• DIRECTIONS FOR THIS TASK: Echo the lines below exactly.

• SOURCE RECORDS:
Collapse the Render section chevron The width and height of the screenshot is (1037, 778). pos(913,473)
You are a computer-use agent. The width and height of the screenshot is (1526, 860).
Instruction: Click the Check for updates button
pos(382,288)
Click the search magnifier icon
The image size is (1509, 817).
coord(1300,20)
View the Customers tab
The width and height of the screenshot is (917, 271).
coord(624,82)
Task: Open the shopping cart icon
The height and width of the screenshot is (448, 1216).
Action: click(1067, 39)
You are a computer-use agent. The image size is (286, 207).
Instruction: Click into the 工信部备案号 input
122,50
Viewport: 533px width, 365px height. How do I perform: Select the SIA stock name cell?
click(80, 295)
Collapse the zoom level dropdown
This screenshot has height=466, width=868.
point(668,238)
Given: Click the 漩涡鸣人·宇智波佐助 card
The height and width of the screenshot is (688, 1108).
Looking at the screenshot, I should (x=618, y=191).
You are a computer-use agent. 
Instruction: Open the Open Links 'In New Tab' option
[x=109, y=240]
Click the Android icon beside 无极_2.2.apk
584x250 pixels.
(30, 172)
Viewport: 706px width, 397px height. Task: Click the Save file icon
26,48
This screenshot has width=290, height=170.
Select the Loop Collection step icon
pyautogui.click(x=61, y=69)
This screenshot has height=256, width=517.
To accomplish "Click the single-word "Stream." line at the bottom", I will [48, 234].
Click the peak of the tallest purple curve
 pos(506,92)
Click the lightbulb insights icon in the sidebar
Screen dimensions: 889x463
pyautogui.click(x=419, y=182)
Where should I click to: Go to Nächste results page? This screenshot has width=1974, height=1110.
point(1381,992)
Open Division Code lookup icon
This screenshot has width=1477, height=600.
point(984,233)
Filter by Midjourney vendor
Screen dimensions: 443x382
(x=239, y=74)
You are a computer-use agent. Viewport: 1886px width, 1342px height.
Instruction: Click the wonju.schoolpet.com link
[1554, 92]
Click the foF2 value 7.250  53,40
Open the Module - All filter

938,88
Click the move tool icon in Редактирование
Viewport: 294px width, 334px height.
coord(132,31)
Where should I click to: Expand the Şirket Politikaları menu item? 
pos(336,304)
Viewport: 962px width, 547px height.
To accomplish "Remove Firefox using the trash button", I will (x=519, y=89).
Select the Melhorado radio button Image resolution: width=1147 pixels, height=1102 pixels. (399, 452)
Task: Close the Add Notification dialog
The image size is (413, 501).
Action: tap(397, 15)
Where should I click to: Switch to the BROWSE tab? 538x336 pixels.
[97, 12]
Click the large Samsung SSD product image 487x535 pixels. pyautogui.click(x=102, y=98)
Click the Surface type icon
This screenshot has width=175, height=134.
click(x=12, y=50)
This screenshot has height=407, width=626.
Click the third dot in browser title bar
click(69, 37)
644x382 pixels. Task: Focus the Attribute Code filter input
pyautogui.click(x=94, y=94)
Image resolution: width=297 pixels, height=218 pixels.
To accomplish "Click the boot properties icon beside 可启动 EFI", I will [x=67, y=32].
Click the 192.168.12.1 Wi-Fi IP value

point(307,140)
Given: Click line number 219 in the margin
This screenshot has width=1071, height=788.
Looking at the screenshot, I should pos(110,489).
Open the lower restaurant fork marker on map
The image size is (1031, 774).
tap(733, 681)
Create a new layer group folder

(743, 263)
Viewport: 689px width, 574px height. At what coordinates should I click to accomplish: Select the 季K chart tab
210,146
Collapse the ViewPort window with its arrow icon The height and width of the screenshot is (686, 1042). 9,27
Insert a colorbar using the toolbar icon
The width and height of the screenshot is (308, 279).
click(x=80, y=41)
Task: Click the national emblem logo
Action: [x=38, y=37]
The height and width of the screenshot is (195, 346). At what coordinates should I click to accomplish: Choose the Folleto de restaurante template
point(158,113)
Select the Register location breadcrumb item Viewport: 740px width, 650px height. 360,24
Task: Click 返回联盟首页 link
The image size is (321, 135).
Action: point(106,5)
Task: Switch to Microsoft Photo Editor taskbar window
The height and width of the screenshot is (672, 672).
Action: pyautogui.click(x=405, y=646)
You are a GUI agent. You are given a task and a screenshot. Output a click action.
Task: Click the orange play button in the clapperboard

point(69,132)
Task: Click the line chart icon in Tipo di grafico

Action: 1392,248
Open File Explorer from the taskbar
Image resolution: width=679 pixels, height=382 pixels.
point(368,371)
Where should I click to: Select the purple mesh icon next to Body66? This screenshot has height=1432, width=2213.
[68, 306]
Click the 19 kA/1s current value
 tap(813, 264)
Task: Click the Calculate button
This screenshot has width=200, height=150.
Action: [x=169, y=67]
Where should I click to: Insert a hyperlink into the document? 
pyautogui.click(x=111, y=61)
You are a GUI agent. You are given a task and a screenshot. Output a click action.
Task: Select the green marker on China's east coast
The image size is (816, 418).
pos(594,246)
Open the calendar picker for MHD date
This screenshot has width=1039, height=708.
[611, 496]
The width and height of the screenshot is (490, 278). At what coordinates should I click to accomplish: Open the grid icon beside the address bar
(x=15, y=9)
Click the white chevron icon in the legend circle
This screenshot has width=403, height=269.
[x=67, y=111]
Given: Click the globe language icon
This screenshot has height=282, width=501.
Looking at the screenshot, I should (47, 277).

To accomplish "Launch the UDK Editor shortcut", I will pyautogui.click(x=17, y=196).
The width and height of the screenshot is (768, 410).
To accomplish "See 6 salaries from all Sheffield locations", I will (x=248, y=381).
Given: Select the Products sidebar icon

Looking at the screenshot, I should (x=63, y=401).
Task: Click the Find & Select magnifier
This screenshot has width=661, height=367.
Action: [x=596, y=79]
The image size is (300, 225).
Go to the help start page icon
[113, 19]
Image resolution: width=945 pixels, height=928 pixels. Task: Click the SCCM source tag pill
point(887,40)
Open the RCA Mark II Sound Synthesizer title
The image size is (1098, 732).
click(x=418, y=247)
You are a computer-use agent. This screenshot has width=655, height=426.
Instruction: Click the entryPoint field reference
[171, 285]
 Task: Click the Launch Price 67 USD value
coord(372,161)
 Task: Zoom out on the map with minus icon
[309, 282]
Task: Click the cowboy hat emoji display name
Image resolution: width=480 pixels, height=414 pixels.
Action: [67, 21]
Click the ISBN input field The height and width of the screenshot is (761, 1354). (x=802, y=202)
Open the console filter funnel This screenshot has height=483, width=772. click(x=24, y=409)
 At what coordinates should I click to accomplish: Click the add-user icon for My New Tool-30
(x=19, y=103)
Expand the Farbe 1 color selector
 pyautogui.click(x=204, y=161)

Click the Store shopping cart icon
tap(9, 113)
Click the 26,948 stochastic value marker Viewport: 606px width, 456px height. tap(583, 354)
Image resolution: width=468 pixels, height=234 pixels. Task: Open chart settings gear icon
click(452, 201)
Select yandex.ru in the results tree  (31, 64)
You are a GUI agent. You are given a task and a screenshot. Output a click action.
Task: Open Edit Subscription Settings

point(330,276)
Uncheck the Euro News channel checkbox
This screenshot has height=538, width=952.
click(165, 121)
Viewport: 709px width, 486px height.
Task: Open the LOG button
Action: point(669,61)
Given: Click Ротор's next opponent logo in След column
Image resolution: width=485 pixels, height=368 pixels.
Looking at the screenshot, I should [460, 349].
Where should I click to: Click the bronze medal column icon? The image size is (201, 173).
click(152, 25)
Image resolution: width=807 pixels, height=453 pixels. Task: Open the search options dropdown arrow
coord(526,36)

• EXERCISE SOLUTION:
Collapse the Render section chevron The width and height of the screenshot is (1037, 778). pos(913,473)
You are a computer-use agent. The width and height of the screenshot is (1526, 860).
Instruction: Click the Check for updates button
pos(382,288)
Click the search magnifier icon
The image size is (1509, 817).
coord(1300,20)
View the Customers tab
The width and height of the screenshot is (917, 271).
coord(624,82)
Task: Open the shopping cart icon
The height and width of the screenshot is (448, 1216).
Action: click(1067, 39)
You are a computer-use agent. The image size is (286, 207).
Instruction: Click into the 工信部备案号 input
122,50
Viewport: 533px width, 365px height. How do I perform: Select the SIA stock name cell?
click(80, 295)
Collapse the zoom level dropdown
This screenshot has height=466, width=868.
point(668,238)
Given: Click the 漩涡鸣人·宇智波佐助 card
The height and width of the screenshot is (688, 1108).
Looking at the screenshot, I should (x=618, y=191).
You are a computer-use agent. 
Instruction: Open the Open Links 'In New Tab' option
[x=109, y=240]
Click the Android icon beside 无极_2.2.apk
584x250 pixels.
(30, 172)
Viewport: 706px width, 397px height. Task: Click the Save file icon
26,48
This screenshot has width=290, height=170.
Select the Loop Collection step icon
pyautogui.click(x=61, y=69)
This screenshot has height=256, width=517.
To accomplish "Click the single-word "Stream." line at the bottom", I will [48, 234].
Click the peak of the tallest purple curve
 pos(506,92)
Click the lightbulb insights icon in the sidebar
Screen dimensions: 889x463
pyautogui.click(x=419, y=182)
Where should I click to: Go to Nächste results page? This screenshot has width=1974, height=1110.
point(1381,992)
Open Division Code lookup icon
This screenshot has width=1477, height=600.
point(984,233)
Filter by Midjourney vendor
Screen dimensions: 443x382
(x=239, y=74)
You are a computer-use agent. Viewport: 1886px width, 1342px height.
Instruction: Click the wonju.schoolpet.com link
[1554, 92]
Click the foF2 value 7.250  53,40
Open the Module - All filter

938,88
Click the move tool icon in Редактирование
Viewport: 294px width, 334px height.
coord(132,31)
Where should I click to: Expand the Şirket Politikaları menu item? 
pos(336,304)
Viewport: 962px width, 547px height.
To accomplish "Remove Firefox using the trash button", I will (x=519, y=89).
Select the Melhorado radio button Image resolution: width=1147 pixels, height=1102 pixels. (399, 452)
Task: Close the Add Notification dialog
The image size is (413, 501).
Action: tap(397, 15)
Where should I click to: Switch to the BROWSE tab? 538x336 pixels.
[97, 12]
Click the large Samsung SSD product image 487x535 pixels. pyautogui.click(x=102, y=98)
Click the Surface type icon
This screenshot has width=175, height=134.
click(x=12, y=50)
This screenshot has height=407, width=626.
Click the third dot in browser title bar
click(69, 37)
644x382 pixels. Task: Focus the Attribute Code filter input
pyautogui.click(x=94, y=94)
Image resolution: width=297 pixels, height=218 pixels.
To accomplish "Click the boot properties icon beside 可启动 EFI", I will [x=67, y=32].
Click the 192.168.12.1 Wi-Fi IP value

point(307,140)
Given: Click line number 219 in the margin
This screenshot has width=1071, height=788.
Looking at the screenshot, I should pos(110,489).
Open the lower restaurant fork marker on map
The image size is (1031, 774).
tap(733, 681)
Create a new layer group folder

(743, 263)
Viewport: 689px width, 574px height. At what coordinates should I click to accomplish: Select the 季K chart tab
210,146
Collapse the ViewPort window with its arrow icon The height and width of the screenshot is (686, 1042). 9,27
Insert a colorbar using the toolbar icon
The width and height of the screenshot is (308, 279).
click(x=80, y=41)
Task: Click the national emblem logo
Action: [x=38, y=37]
The height and width of the screenshot is (195, 346). At what coordinates should I click to accomplish: Choose the Folleto de restaurante template
point(158,113)
Select the Register location breadcrumb item Viewport: 740px width, 650px height. 360,24
Task: Click 返回联盟首页 link
The image size is (321, 135).
Action: point(106,5)
Task: Switch to Microsoft Photo Editor taskbar window
The height and width of the screenshot is (672, 672).
Action: pyautogui.click(x=405, y=646)
You are a GUI agent. You are given a task and a screenshot. Output a click action.
Task: Click the orange play button in the clapperboard

point(69,132)
Task: Click the line chart icon in Tipo di grafico

Action: 1392,248
Open File Explorer from the taskbar
Image resolution: width=679 pixels, height=382 pixels.
point(368,371)
Where should I click to: Select the purple mesh icon next to Body66? This screenshot has height=1432, width=2213.
[68, 306]
Click the 19 kA/1s current value
 tap(813, 264)
Task: Click the Calculate button
This screenshot has width=200, height=150.
Action: [x=169, y=67]
Where should I click to: Insert a hyperlink into the document? 
pyautogui.click(x=111, y=61)
You are a GUI agent. You are given a task and a screenshot. Output a click action.
Task: Select the green marker on China's east coast
The image size is (816, 418).
pos(594,246)
Open the calendar picker for MHD date
This screenshot has width=1039, height=708.
[611, 496]
The width and height of the screenshot is (490, 278). At what coordinates should I click to accomplish: Open the grid icon beside the address bar
(x=15, y=9)
Click the white chevron icon in the legend circle
This screenshot has width=403, height=269.
[x=67, y=111]
Given: Click the globe language icon
This screenshot has height=282, width=501.
Looking at the screenshot, I should (47, 277).

To accomplish "Launch the UDK Editor shortcut", I will pyautogui.click(x=17, y=196).
The width and height of the screenshot is (768, 410).
To accomplish "See 6 salaries from all Sheffield locations", I will (x=248, y=381).
Given: Select the Products sidebar icon

Looking at the screenshot, I should (x=63, y=401).
Task: Click the Find & Select magnifier
This screenshot has width=661, height=367.
Action: [x=596, y=79]
The image size is (300, 225).
Go to the help start page icon
[113, 19]
Image resolution: width=945 pixels, height=928 pixels. Task: Click the SCCM source tag pill
point(887,40)
Open the RCA Mark II Sound Synthesizer title
The image size is (1098, 732).
click(x=418, y=247)
You are a computer-use agent. This screenshot has width=655, height=426.
Instruction: Click the entryPoint field reference
[171, 285]
 Task: Click the Launch Price 67 USD value
coord(372,161)
 Task: Zoom out on the map with minus icon
[309, 282]
Task: Click the cowboy hat emoji display name
Image resolution: width=480 pixels, height=414 pixels.
Action: [67, 21]
Click the ISBN input field The height and width of the screenshot is (761, 1354). (x=802, y=202)
Open the console filter funnel This screenshot has height=483, width=772. click(x=24, y=409)
 At what coordinates should I click to accomplish: Click the add-user icon for My New Tool-30
(x=19, y=103)
Expand the Farbe 1 color selector
 pyautogui.click(x=204, y=161)

Click the Store shopping cart icon
tap(9, 113)
Click the 26,948 stochastic value marker Viewport: 606px width, 456px height. tap(583, 354)
Image resolution: width=468 pixels, height=234 pixels. Task: Open chart settings gear icon
click(452, 201)
Select yandex.ru in the results tree  (31, 64)
You are a GUI agent. You are given a task and a screenshot. Output a click action.
Task: Open Edit Subscription Settings

point(330,276)
Uncheck the Euro News channel checkbox
This screenshot has height=538, width=952.
click(165, 121)
Viewport: 709px width, 486px height.
Task: Open the LOG button
Action: point(669,61)
Given: Click Ротор's next opponent logo in След column
Image resolution: width=485 pixels, height=368 pixels.
Looking at the screenshot, I should [460, 349].
Where should I click to: Click the bronze medal column icon? The image size is (201, 173).
click(152, 25)
Image resolution: width=807 pixels, height=453 pixels. Task: Open the search options dropdown arrow
coord(526,36)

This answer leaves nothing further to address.